Shoenberg's team applied in 1932 for a patent for a new device they dubbed "the Emitron", which formed the heart of the cameras they designed for the BBC.

In 1934, EMI formed a new company with Marconi with a research team led by Shoenberg which, with access to patents developed by Vladimir Zworykin and RCA, made significant contributions to the development of television including developing the electronic Marconi-EMI system, the world's first electronic high-definition television system. 

Shoenberg's team analysed how the iconoscope (or Emitron) produces an electronic signal and concluded that its real efficiency was only about 5% of the theoretical maximum. They solved this problem by developing and patenting in 1934 two new camera tubes dubbed super-Emitron and CPS Emitron. The super-Emitron was between ten and fifteen times more sensitive than the original Emitron and iconoscope tubes and, in some cases, this ratio was considerably greater.

The same year, the British government set up a committee (the "Television Committee") to advise on the future of TV broadcasting. The committee recommended that a "high definition" service (defined by them as being a system of 240 lines or more) to be run by the BBC be established. The recommendation was accepted and tenders were sought from industry. Two tenders were received: one from the Baird company offering a 240-line mechanical system, and the other from EMI offering a 405-line all-electronic one employing the Emitron. The Television Committee advised that they were unable to choose between the two systems and that both tenders should be accepted, the two systems to be run together for an experimental period.

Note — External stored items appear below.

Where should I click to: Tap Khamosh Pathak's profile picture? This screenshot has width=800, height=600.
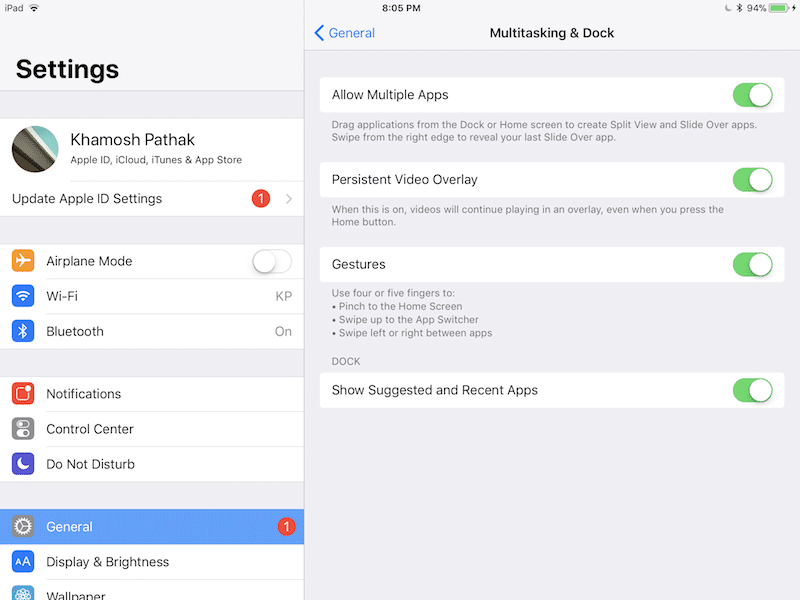tap(35, 149)
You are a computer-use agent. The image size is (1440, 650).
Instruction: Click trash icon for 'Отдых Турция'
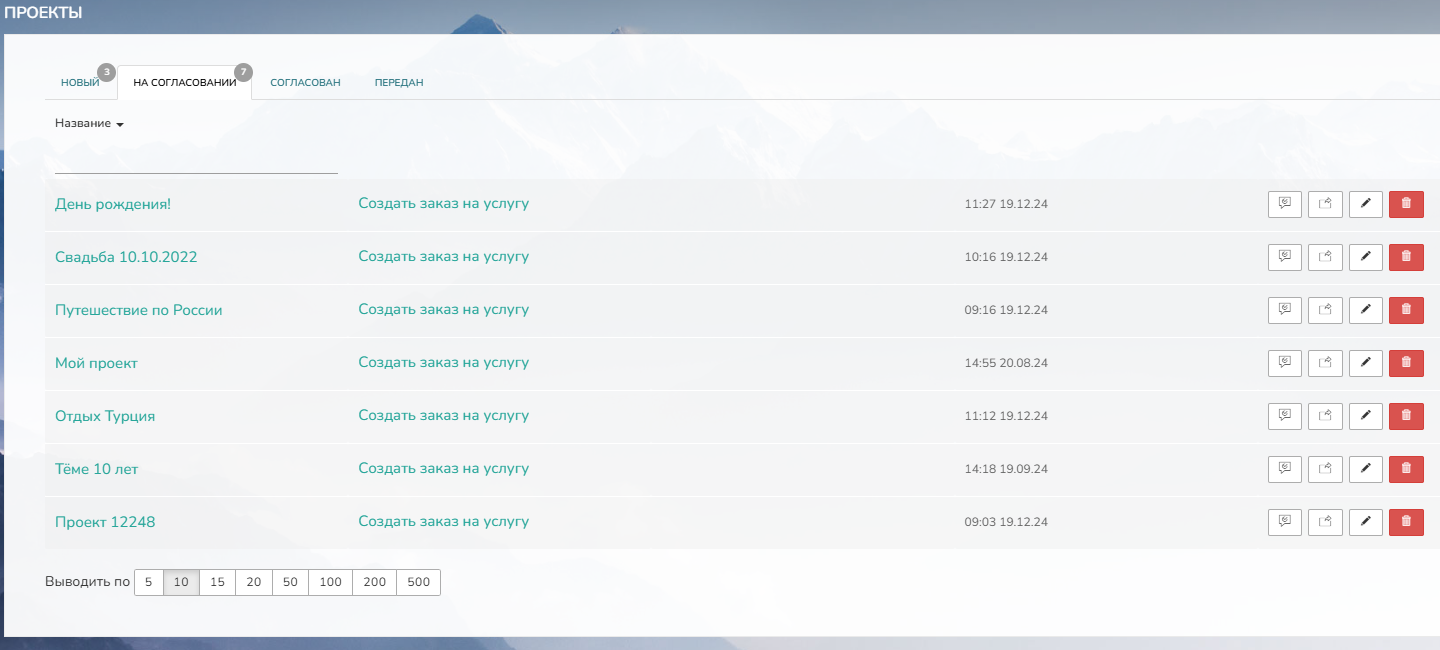[x=1406, y=416]
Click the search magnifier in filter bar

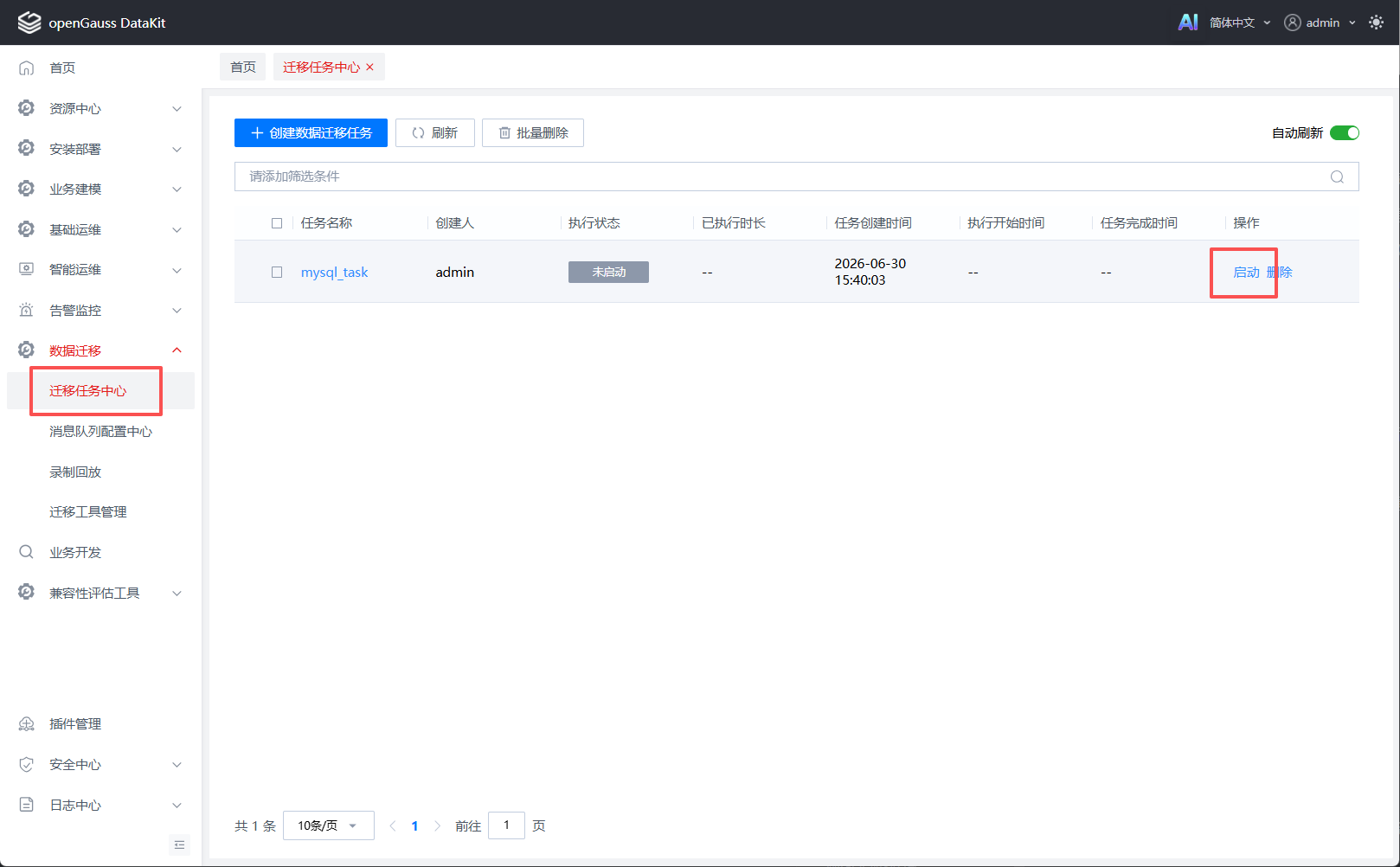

Broadcasting of the resulting BBC Television Service from its Alexandra Palace site began on 2 November 1936, at first time-sharing broadcasts with the 240-line Baird system. However, in January 1937, after three months of trials, the Baird system was abandoned in favour of exclusive broadcasting with the 405-line Marconi-EMI system on VHF, which was more reliable and visibly superior. This was the world's first regular high-definition television service and became the standard for all British TV broadcasts until the 1960s. It was later adopted by other TV organisations around the world. The Emitron was used for the first outside broadcasting, at the televising of the Coronation of George VI and Elizabeth by the BBC in May 1937.

In 1955, Schoenberg was appointed to the board of EMI. He was awarded the IET Faraday Medal from the British Institution of Electrical Engineers in 1954 and was knighted by Queen Elizabeth II in 1962.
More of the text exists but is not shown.